Collected data entries
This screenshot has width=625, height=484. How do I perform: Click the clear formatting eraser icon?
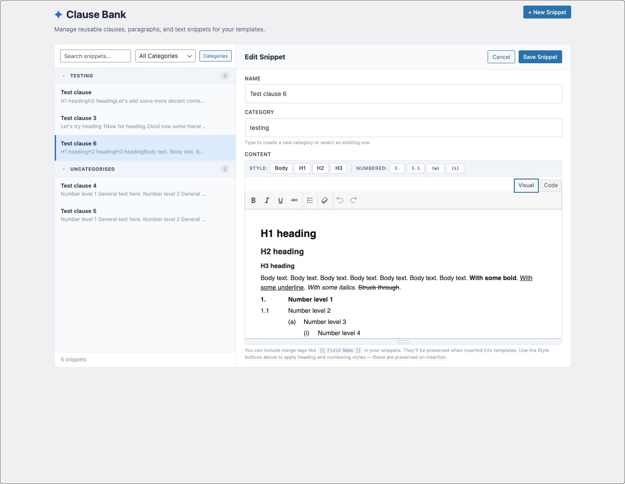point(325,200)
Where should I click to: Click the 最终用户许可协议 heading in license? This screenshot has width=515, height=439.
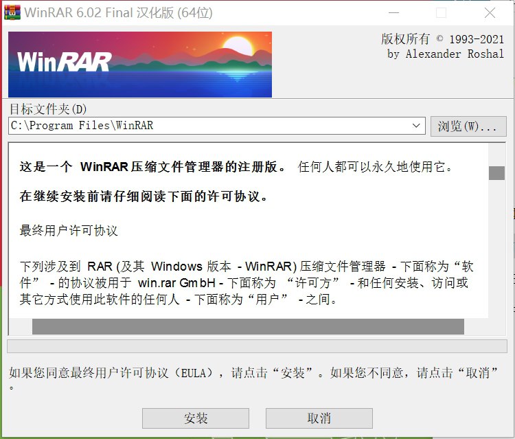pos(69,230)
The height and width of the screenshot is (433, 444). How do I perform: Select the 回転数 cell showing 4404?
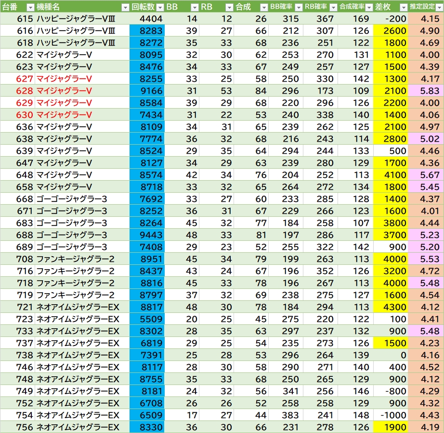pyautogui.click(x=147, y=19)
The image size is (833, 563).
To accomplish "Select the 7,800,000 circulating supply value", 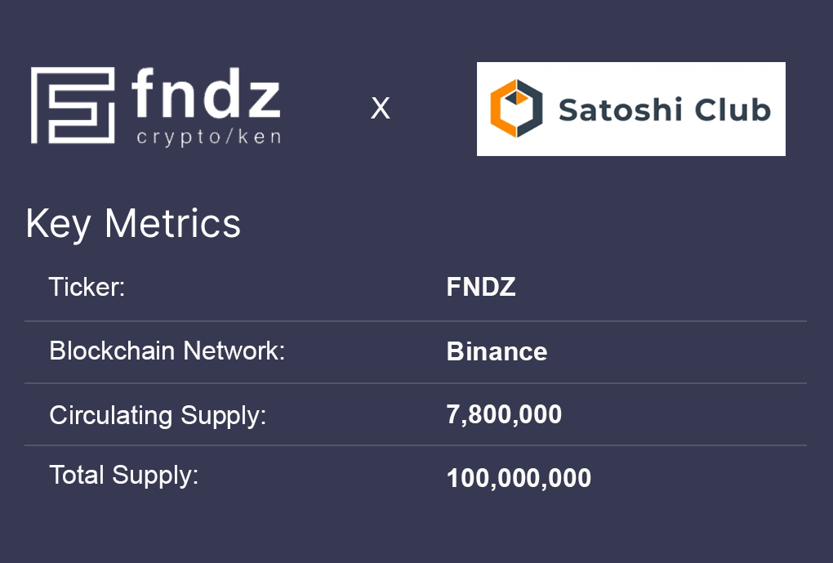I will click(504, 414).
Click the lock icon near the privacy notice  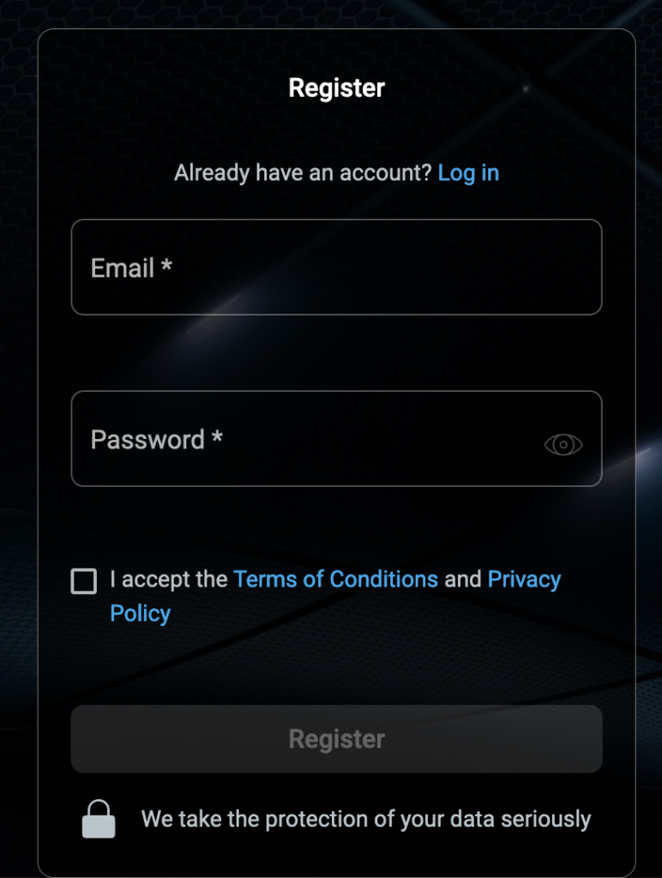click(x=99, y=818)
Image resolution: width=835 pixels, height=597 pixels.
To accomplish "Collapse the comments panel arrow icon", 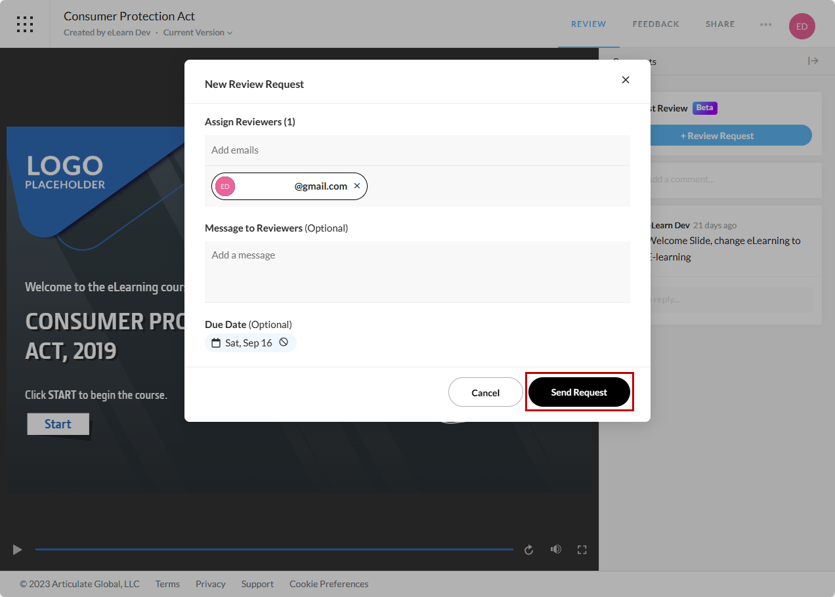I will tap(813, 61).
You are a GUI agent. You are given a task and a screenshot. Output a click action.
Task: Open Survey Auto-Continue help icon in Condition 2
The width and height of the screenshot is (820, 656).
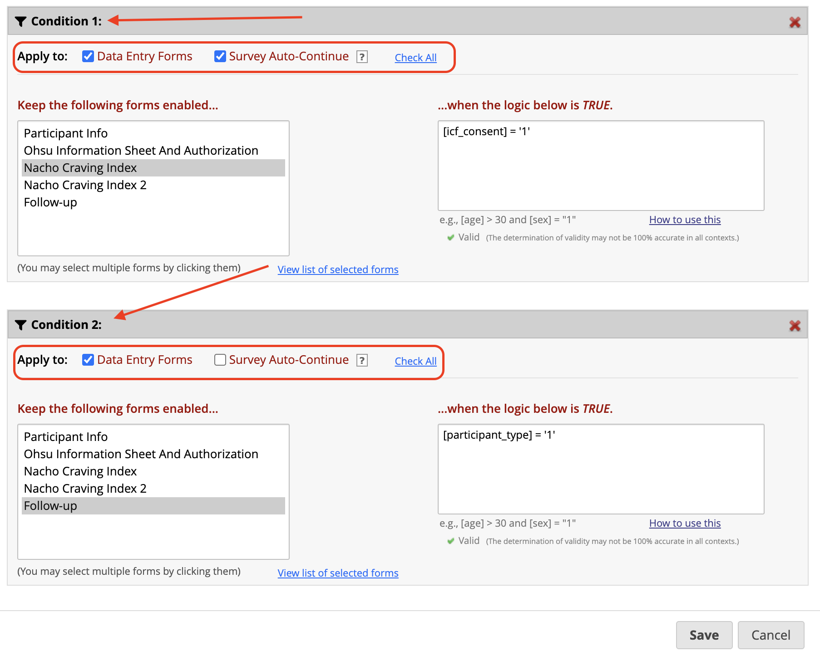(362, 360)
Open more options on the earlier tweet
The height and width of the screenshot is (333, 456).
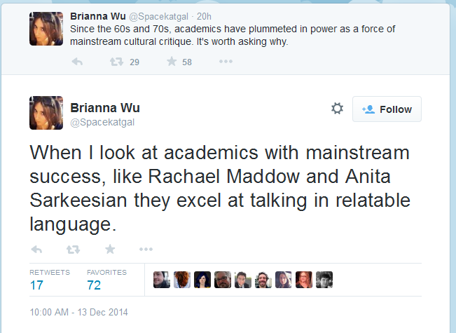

Exercise instructions: The answer should be all lines from the entries above that hold the word "Open".

Reply to the task:
Task: Open Survey Auto-Continue help icon in Condition 2
Open more options on the earlier tweet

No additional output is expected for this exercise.